Now, if we want to compute the force exterted by gravity on a 5 kilogram
laptop computer, that's just the acceleration due to gravity (9.8
m/sec^{2}) times the mass of the laptop:

quantity<float,mass> m(5.0f); quantity<float,acceleration> a(9.8f); std::cout << "force = " << (m * a).value();

Our `operator*` multiplies the runtime values (resulting in
6.0f), and our metaprogram code uses `transform` to sum the
meta-sequences of fundamental dimension exponents, so that the
result type contains a representation of a new list of exponents,
something like:

mpl::vector_c<int,1,1,-2,0,0,0,0>

However, if we try to write:

quantity<float,force> f = m * a;

we'll run into a little problem. Although the result of
`m * a` does indeed represent a force with exponents of mass,
length, and time 1, 1, and -2 respectively, the type returned by
`transform` isn't a specialization of `vector_c`. Instead,
`transform` works generically on the elements of its inputs and
builds a new sequence with the appropriate elements: a type with
many of the same sequence properties as
`mpl::vector_c<int,1,1,-2,0,0,0,0>`, but with a different C++ type
altogether. If you want to see the type's full name, you can try
to compile the example yourself and look at the error message, but
the exact details aren't important.

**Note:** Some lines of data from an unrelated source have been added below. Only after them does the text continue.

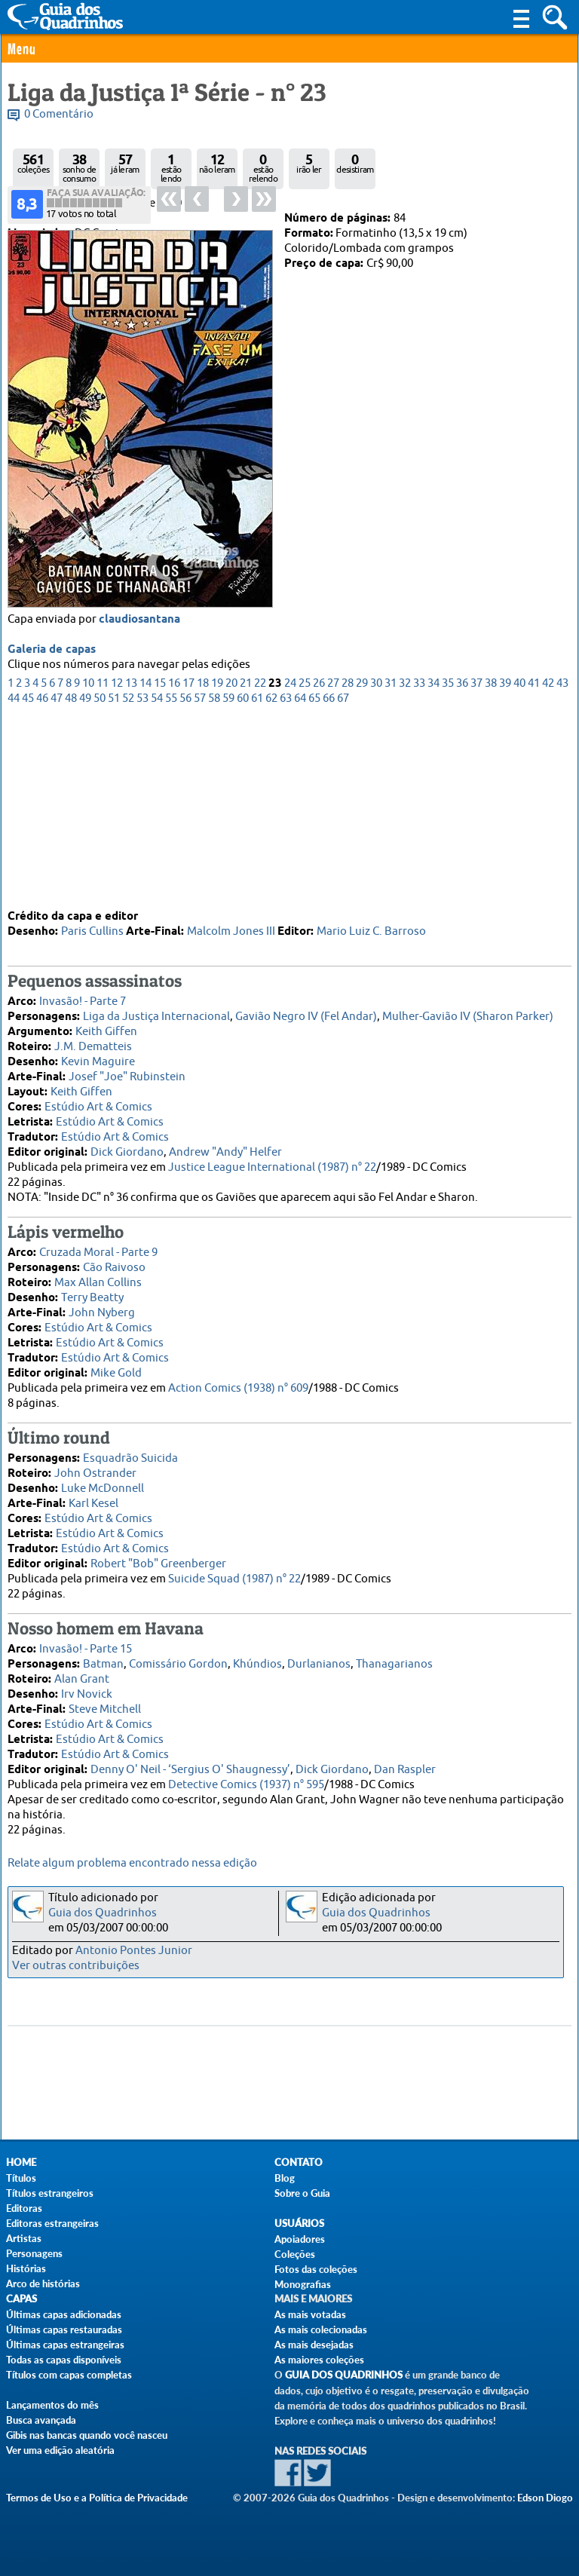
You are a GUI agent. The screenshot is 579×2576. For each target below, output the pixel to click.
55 (171, 874)
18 (203, 859)
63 (286, 874)
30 (376, 859)
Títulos (21, 2178)
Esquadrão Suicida (130, 1450)
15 (160, 859)
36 (462, 859)
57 (200, 874)
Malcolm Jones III (231, 923)
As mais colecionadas (320, 2329)
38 (491, 859)
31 (390, 859)
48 (71, 874)
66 (329, 874)
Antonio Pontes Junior (133, 1950)
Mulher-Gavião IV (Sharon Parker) (467, 1008)
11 (102, 859)
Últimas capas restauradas (64, 2329)
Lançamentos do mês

The point is that
`force` names a different type, so the assignment above will fail.

In order to resolve the problem, we can add an implicit conversion
from the multiplication's result type to `quantity<float,force>`.
Since we can't predict the exact types of the dimensions involved
in any computation, this conversion will have to be templated,
something like:

template <class T, class Dimensions> struct quantity { // converting constructor template <class OtherDimensions> quantity(quantity<T,OtherDimensions> const& rhs) : m_value(rhs.value()) { } ...

Unfortunately, such a general conversion undermines our whole purpose, allowing nonsense such as:

// Should yield a force, not a mass! quantity<float,mass> bogus = m * a;

We can correct that problem using another MPL algorithm,
`equal`, which tests that two sequences have the same elements:

template <class OtherDimensions> quantity(quantity<T,OtherDimensions> const& rhs) : m_value(rhs.value()) { BOOST_STATIC_ASSERT(( mpl::equal<Dimensions,OtherDimensions>::type::value )); }

Now, if the dimensions of the two quantities fail to match, the assertion will cause a compilation error.